• **What you are asked to do**
For this listing, the lines between the one holding "How do I perform: Click the Generic" and the one holding "Open Advanced display settings link", inclusive, must be set down exactly.
.....
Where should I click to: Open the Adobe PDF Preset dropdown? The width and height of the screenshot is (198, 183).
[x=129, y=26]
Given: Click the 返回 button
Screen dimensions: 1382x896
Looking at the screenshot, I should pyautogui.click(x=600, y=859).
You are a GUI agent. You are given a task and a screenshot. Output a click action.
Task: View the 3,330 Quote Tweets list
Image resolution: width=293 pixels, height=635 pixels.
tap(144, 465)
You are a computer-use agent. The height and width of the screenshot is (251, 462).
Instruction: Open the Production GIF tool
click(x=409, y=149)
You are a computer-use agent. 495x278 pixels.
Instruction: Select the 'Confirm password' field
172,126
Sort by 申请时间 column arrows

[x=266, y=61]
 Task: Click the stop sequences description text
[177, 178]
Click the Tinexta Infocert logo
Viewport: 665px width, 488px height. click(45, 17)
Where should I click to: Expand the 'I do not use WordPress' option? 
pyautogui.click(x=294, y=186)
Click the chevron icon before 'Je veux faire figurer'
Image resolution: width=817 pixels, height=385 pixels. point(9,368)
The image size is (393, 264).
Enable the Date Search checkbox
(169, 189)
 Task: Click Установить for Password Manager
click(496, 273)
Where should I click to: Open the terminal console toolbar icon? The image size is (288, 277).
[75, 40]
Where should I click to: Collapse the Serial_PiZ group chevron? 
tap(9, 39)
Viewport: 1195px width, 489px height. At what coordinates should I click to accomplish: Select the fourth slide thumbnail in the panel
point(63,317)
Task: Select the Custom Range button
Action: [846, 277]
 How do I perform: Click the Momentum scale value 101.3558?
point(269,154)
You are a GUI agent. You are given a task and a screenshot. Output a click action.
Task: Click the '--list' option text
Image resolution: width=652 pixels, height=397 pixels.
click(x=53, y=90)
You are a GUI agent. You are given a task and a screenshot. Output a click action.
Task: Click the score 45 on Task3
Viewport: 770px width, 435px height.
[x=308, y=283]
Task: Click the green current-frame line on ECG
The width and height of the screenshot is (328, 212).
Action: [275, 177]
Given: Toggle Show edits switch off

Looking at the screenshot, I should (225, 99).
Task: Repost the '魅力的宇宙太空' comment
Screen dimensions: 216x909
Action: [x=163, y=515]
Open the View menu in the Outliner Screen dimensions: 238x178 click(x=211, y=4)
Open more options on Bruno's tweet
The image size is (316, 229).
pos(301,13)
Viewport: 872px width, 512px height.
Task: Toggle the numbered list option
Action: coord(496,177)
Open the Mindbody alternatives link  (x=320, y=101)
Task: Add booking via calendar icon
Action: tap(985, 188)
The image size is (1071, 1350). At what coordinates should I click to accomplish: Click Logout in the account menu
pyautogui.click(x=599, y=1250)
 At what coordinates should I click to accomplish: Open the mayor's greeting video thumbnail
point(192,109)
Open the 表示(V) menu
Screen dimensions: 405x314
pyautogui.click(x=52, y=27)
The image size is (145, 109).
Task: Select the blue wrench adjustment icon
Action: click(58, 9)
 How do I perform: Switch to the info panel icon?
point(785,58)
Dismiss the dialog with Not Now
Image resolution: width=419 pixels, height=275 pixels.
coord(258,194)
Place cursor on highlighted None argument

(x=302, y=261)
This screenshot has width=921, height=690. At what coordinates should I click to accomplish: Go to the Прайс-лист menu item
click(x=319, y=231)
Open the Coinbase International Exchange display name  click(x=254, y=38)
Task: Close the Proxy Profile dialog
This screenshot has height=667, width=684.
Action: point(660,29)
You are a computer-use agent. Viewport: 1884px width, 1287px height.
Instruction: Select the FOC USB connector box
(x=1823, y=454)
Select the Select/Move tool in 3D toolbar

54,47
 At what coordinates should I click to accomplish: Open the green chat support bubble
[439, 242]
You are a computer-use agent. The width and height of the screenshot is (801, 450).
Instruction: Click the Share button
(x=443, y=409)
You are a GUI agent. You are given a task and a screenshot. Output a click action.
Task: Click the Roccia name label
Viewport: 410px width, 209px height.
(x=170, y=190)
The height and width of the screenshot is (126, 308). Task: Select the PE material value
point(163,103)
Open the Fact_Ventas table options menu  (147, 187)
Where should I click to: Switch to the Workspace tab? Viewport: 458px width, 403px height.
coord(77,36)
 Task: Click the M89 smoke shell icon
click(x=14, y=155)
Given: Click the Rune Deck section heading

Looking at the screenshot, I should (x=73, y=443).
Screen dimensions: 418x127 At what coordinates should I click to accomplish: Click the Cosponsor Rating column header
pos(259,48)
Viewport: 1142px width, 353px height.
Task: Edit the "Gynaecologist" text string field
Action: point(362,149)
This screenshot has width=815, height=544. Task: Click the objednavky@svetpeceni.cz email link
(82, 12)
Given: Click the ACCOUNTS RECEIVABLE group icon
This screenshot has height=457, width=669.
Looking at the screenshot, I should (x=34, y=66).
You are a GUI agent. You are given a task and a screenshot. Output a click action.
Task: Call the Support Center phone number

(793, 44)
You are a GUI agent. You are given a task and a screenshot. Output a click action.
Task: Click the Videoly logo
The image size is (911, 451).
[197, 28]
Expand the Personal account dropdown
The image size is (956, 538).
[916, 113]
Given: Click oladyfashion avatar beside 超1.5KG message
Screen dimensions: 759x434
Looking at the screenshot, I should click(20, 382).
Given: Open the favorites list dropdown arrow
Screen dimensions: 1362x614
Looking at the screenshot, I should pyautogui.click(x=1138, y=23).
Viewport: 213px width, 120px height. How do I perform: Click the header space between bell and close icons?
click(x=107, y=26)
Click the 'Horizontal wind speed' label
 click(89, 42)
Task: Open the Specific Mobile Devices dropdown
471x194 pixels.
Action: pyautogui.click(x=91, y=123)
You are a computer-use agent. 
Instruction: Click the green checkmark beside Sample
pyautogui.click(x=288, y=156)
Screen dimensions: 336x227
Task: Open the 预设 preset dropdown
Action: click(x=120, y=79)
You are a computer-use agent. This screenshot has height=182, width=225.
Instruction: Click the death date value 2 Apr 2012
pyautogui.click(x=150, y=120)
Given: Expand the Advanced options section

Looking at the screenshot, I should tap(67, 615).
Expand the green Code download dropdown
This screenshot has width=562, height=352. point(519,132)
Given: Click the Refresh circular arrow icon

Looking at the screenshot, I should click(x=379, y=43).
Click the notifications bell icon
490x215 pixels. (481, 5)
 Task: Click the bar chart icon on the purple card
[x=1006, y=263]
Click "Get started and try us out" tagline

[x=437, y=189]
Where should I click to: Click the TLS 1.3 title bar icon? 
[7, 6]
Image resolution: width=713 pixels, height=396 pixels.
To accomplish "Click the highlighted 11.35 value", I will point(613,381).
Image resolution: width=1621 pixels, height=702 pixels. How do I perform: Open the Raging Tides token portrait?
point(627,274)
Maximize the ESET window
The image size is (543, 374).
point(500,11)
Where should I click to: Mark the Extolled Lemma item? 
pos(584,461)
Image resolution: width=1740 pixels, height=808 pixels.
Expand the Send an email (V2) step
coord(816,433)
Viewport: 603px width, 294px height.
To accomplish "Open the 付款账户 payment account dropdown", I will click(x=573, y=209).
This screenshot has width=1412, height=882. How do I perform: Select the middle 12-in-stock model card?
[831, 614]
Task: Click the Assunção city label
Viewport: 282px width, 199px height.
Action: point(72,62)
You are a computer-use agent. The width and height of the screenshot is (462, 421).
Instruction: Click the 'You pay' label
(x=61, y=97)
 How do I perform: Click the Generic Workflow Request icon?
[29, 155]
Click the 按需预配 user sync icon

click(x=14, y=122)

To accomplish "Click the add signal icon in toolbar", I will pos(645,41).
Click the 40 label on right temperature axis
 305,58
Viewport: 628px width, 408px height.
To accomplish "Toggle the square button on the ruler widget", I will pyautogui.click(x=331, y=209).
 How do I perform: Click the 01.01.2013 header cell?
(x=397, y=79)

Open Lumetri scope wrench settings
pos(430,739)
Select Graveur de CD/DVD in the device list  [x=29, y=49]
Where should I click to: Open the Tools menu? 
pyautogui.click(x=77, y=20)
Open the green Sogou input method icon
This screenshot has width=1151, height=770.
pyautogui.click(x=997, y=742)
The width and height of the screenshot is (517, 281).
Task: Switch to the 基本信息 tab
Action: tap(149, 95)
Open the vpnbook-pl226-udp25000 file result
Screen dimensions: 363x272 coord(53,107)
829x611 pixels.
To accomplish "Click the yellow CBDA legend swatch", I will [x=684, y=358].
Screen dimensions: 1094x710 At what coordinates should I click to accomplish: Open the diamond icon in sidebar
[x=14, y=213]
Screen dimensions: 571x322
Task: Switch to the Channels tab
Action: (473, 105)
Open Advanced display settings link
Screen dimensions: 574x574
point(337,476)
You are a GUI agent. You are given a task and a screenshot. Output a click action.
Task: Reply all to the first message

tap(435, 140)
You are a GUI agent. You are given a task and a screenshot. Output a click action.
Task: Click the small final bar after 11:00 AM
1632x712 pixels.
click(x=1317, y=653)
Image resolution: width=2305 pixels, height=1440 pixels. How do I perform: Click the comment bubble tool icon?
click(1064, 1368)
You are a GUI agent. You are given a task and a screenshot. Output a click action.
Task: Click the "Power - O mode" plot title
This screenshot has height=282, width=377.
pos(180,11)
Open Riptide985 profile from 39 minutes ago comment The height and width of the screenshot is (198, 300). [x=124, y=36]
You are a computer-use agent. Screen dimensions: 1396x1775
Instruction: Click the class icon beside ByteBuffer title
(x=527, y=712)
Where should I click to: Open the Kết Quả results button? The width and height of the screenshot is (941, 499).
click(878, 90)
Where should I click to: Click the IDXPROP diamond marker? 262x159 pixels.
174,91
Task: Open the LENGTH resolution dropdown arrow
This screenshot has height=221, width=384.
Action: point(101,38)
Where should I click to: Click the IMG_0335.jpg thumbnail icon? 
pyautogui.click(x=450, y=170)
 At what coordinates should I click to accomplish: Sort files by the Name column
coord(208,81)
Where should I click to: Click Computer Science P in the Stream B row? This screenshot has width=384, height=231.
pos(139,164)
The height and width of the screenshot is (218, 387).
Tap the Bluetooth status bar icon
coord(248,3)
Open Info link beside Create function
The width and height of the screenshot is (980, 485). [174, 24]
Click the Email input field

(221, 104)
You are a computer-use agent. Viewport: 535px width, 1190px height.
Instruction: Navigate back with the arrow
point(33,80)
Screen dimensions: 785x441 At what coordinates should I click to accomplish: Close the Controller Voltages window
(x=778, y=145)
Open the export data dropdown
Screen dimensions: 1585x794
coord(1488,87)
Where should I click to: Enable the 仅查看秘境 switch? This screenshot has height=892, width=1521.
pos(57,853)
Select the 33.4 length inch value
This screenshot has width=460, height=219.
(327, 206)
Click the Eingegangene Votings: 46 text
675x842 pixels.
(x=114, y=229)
.....
• **Result of this exercise**
 How do I perform: Click the Generic Workflow Request icon?
[29, 155]
Click the 按需预配 user sync icon

click(x=14, y=122)

To accomplish "Click the add signal icon in toolbar", I will pos(645,41).
Click the 40 label on right temperature axis
 305,58
Viewport: 628px width, 408px height.
To accomplish "Toggle the square button on the ruler widget", I will pyautogui.click(x=331, y=209).
 How do I perform: Click the 01.01.2013 header cell?
(x=397, y=79)

Open Lumetri scope wrench settings
pos(430,739)
Select Graveur de CD/DVD in the device list  [x=29, y=49]
Where should I click to: Open the Tools menu? 
pyautogui.click(x=77, y=20)
Open the green Sogou input method icon
This screenshot has width=1151, height=770.
pyautogui.click(x=997, y=742)
The width and height of the screenshot is (517, 281).
Task: Switch to the 基本信息 tab
Action: tap(149, 95)
Open the vpnbook-pl226-udp25000 file result
Screen dimensions: 363x272 coord(53,107)
829x611 pixels.
To accomplish "Click the yellow CBDA legend swatch", I will [x=684, y=358].
Screen dimensions: 1094x710 At what coordinates should I click to accomplish: Open the diamond icon in sidebar
[x=14, y=213]
Screen dimensions: 571x322
Task: Switch to the Channels tab
Action: (473, 105)
Open Advanced display settings link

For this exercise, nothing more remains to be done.